We have heard of the pride of Moab—he is very proud—of his haughtiness, his pride, his arrogance and his self-exaltation v 29. The sins of Moab were well-known: haughtiness, pride, arrogance, and self-exaltation. Moab’s physical security and history of relative peace had fed her arrogance. The prophet would mourn over Moab's fate, and for the fate of her people, even more than people had wept over the fate v 30-34. But I shall make an end of Moab…for I have broken Moab like an undesirable vessel…and Moab will be destroyed…because he has become arrogant toward the Lord v 35, 38, 42. Jeremiah continued to mourn over Moab's destruction v 36. When the nation fell, there would be people expressing their grief in traditional ways everywhere. They would shave their heads, cut their beards short, cut their hands, and wear sackcloth around their hips. People would lament on their housetops and in the streets, namely, everywhere and wail v 37-39.

Pride deceives you with a fake facade 48:40-47

If a person escaped one form of judgment, another one would get him. The Lord's devices would trap the people just as certainly as hunters used terror, pits, and snares to capture animals. This would happen at the Lord's appointed time v 40-44. The invasion would rob Moab its complacent revelers of their glory, as when fire burns someone's hair off v 45. Moab would experience "woe” v 46. You do not want woe in your life, believe me! Its the end of nowhere. Yet I will restore the fortunes of Moab in the latter days, declares the Lord v 47. The use of “latter days” implies that this restoration will occur during the millennial reign of Christ (Deuteronomy 4:30; Jeremiah 49:39; Daniel 2:28; 10:14).

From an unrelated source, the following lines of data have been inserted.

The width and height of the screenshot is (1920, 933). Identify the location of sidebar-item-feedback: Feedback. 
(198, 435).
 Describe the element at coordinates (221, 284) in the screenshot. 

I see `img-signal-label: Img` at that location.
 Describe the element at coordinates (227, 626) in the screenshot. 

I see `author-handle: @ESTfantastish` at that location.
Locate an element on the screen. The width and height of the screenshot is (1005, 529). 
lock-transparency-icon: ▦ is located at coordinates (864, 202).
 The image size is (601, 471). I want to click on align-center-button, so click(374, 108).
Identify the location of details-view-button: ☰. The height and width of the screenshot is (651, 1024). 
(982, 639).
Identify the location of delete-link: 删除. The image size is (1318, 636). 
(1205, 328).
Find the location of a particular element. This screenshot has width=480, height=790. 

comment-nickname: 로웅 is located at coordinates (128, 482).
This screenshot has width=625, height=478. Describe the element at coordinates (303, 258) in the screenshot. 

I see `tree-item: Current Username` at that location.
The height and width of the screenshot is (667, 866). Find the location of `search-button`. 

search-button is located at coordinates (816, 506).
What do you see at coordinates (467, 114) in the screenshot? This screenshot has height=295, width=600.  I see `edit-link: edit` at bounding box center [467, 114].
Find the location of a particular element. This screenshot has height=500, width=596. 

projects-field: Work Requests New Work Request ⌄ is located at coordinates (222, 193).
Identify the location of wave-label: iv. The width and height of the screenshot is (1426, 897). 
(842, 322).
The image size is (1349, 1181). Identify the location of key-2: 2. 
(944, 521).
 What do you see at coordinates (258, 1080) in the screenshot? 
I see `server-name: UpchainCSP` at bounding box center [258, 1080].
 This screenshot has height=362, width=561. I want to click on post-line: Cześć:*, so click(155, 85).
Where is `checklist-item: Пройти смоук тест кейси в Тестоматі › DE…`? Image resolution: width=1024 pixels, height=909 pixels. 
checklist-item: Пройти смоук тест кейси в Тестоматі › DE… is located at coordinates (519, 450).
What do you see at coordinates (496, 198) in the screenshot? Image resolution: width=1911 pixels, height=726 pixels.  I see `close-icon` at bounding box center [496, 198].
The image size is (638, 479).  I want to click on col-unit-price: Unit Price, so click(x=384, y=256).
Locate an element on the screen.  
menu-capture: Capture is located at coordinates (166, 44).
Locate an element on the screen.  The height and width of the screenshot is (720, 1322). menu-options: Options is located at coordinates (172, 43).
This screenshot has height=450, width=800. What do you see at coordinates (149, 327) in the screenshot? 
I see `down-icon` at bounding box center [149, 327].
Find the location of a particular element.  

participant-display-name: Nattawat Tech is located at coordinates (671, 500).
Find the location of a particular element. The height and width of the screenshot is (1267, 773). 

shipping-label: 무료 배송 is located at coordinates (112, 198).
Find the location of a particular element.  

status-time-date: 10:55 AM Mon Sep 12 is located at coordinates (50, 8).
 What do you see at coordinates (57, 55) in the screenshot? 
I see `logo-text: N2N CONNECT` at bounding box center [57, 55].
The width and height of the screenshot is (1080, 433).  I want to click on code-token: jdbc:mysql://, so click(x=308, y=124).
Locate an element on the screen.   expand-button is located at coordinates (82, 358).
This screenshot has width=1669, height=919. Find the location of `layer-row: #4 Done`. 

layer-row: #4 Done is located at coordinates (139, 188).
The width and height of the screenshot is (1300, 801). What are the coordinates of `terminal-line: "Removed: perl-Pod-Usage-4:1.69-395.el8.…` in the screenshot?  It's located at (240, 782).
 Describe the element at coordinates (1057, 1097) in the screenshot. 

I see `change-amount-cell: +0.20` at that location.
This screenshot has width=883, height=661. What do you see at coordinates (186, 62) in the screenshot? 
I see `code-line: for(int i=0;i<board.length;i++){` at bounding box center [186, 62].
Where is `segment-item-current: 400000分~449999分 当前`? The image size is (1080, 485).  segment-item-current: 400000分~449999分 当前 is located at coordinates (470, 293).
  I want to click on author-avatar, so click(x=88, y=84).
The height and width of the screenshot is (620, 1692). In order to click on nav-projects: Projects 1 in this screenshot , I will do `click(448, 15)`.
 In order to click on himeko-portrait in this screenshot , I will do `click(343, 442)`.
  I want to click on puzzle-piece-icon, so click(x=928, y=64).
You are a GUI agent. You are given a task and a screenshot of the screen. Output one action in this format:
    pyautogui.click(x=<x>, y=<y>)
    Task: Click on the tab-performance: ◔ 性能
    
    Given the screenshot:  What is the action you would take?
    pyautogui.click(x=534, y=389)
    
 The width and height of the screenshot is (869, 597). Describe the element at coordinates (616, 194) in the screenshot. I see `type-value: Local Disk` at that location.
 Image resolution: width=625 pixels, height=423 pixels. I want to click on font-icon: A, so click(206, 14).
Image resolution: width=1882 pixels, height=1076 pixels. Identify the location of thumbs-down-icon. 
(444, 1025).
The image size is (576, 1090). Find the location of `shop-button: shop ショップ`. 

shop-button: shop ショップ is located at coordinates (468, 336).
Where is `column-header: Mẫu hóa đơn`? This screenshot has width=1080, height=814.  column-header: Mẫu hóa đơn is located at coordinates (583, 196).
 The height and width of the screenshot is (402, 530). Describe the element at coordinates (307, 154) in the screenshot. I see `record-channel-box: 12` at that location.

PT: Pride is value independent from God. Humility is value dependent on God. Maturing people increasingly realize that conflicts are usually about pride, and resolutions are about humility. Generally speaking, whether it is with God, a spouse, children, friends, or work associates, conflicts involve things I want for myself. Arguments usually based on the assumption we should retain some amount of pride.

So What?

1. Many parents, especially Christian parents, try to protect their children from harm or from “bad” situations. Yet if a youth remains at ease, has no suffering, has no discipline, has no learning experiences, they retain their flavor, their aroma will not change—they will not grow v 11. And if they stink—they will continue to stink the rest of their lives. As a parent, look at your children, how do they smell? Ask yourself how you can change their flavor and smell, so they have the fragrance of Christ (2 Corinthians 2:15). Do the same with your disciples, people you wish to influence spiritually.

2. Also, it seems like God does not like negligence [to fail to give the proper or required care and attention to somebody or something] when it comes to judgment of evil v 10. If behavior is wrong or arrogant against God’s character, restrain it. Don’t let it go. Give it the proper care and attention (Matthew 18:15f; 1 Corinthians 5).